This is from an old conversation I had online with a Randroid:

1. Morality is an individual issue, not a social issue.

2. Helping others in need is wrong.

3. Each against all is a moral and practical system.

These statements suggest a "me versus the world" mentality. This person railed against cooperation and equality, charging "the left" with bringing about universal poverty. Of course, this is only because these things challenge his authority and possible success over others. Some other things libertarians have said to me:

"Women shouldn't vote because they always vote for the wrong reasons."

"Slavery is efficient."

"The only legitimate authority is the boss [the one with the money]."

"If I was caught by the police, I would rat out all of my friends to get out."

After I described the effects of pollution on the environmental and human health, a libertarian told me:

"I don't care about these things. They don't affect me."

The prominent indifference to suffering and a desire for money and power overwhelms any agreeable rhetoric libertarians may spout. I've surmised before how and why they end up the way they do. I bring this up to show that when libertarians use words like "freedom" and "opportunity", they almost always mean it for themselves, exclusively. If they oppose power, it is only because they don't have it. Liberty is only useful if it grants them power.





This is not to be a long polemic against libertarians (ok, maybe a little). Their oft-chosen atheist position is commendable, as is their somewhat more open stance on homosexuals and other minority groups. Even their goals seem admirable, which is the reason why libertarians are dangerous: because this makes them so difficult to spot. A power-hungry asshole is obviously out to control and dominate you.
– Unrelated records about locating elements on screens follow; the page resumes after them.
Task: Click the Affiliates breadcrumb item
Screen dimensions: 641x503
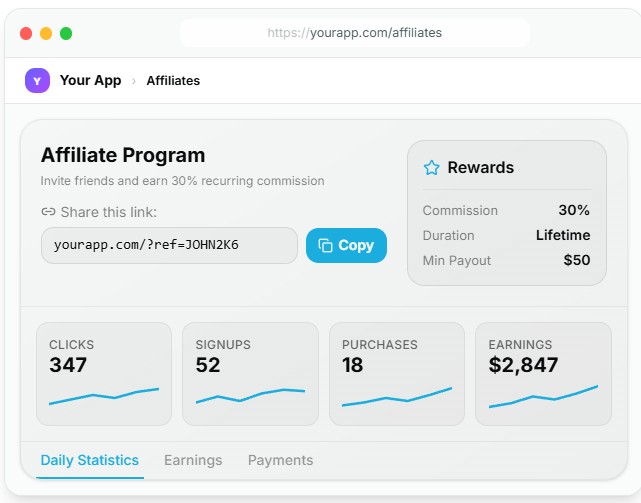Action: point(173,81)
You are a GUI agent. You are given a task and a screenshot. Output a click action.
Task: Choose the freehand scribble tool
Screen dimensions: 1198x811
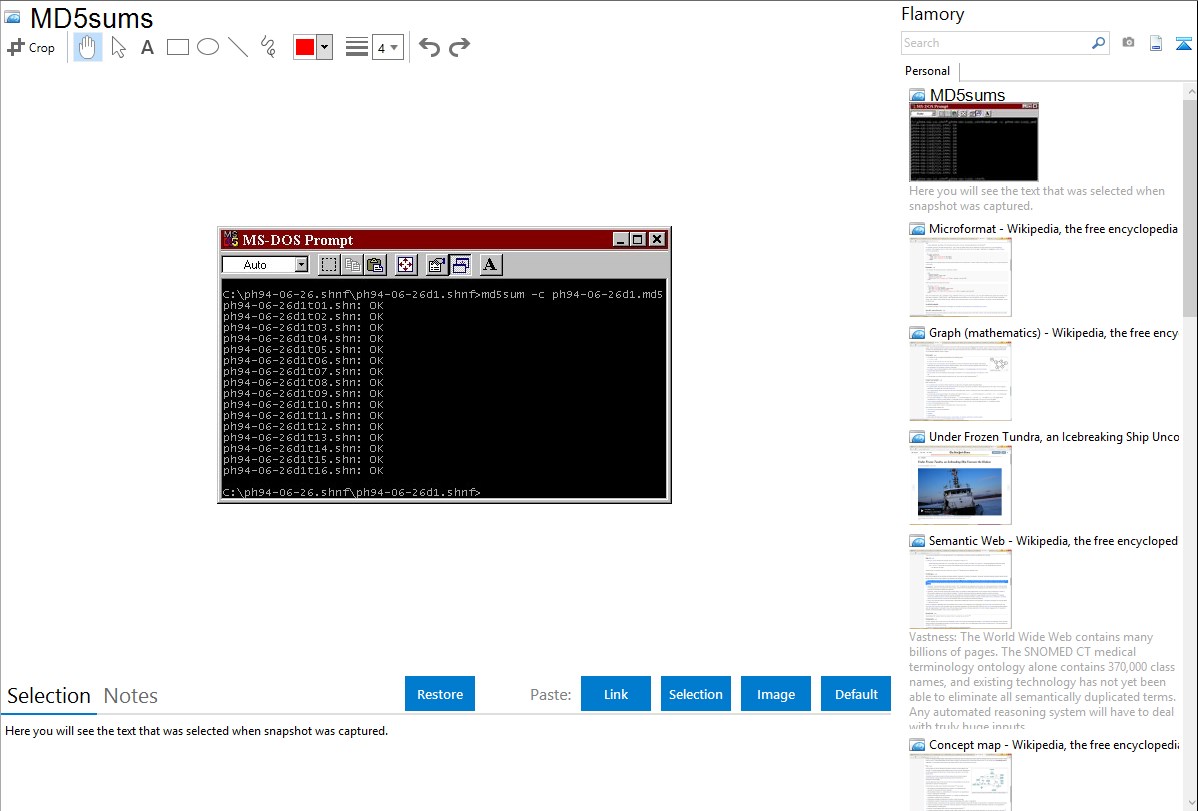tap(268, 47)
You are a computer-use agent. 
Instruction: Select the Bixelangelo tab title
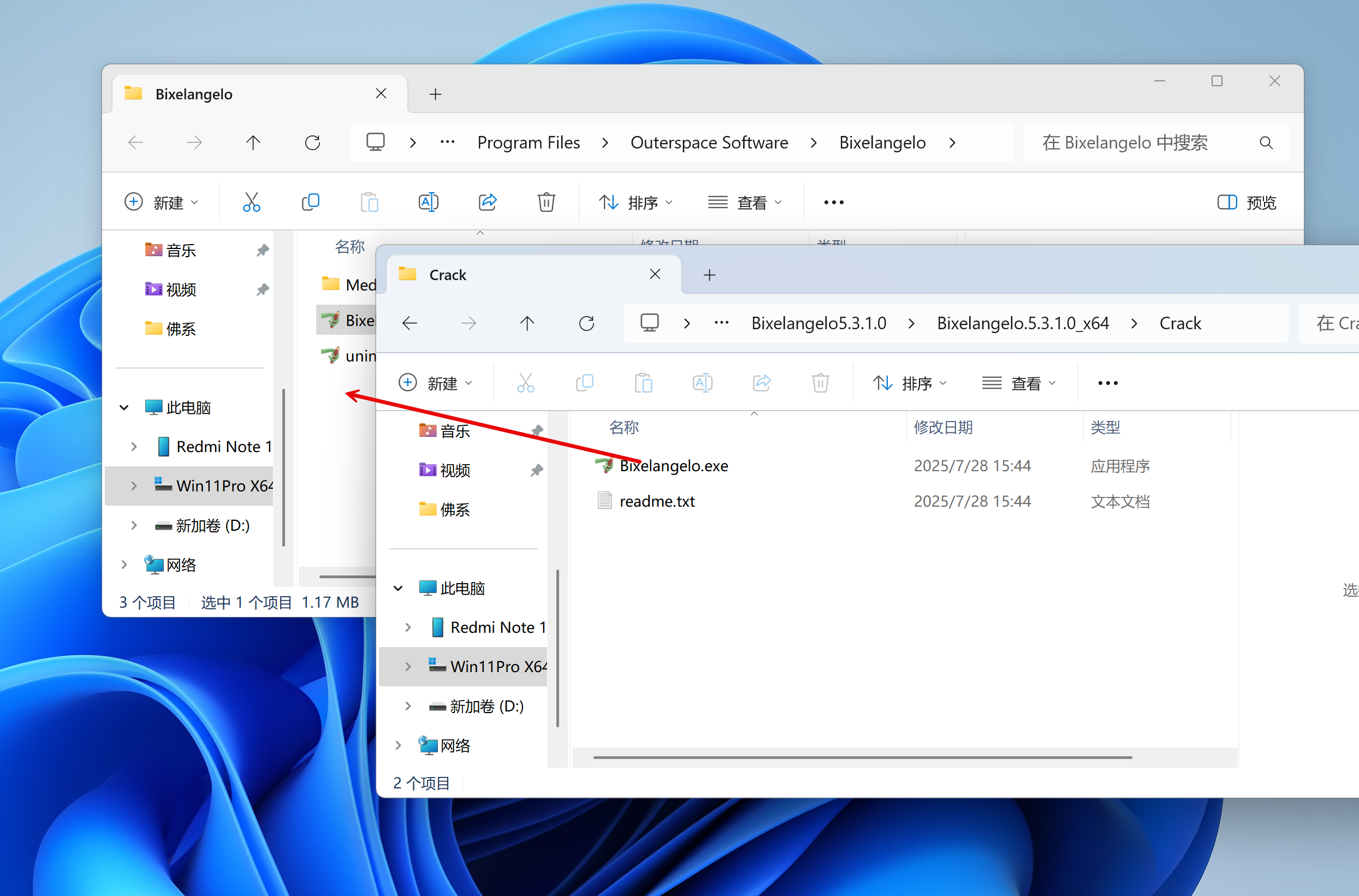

A libertarian, on the other hand, will camouflage themselves in "no gummint" rhetoric, but vote for schmucks like Reagan; they say "freedom and liberty", but are not above corporations limiting these rights in others.

Anarchists

Of course, not all people who score low on both the RWA and SD measures call themselves or would be considered anarchists, but we can connect the attributes with the philosophy. These people believe each person has to find their own way in life. They see nothing wrong with someone being a transvestite, homosexual, or the author of a pretentious blog. Rather than fearful, they are curious when encountering something new. They challenge ill-gotten and ill-used authority, even at peril to themselves. Cooperation is preferred over competition, equality over wealth disparity, and diversity over cultural homogeneity.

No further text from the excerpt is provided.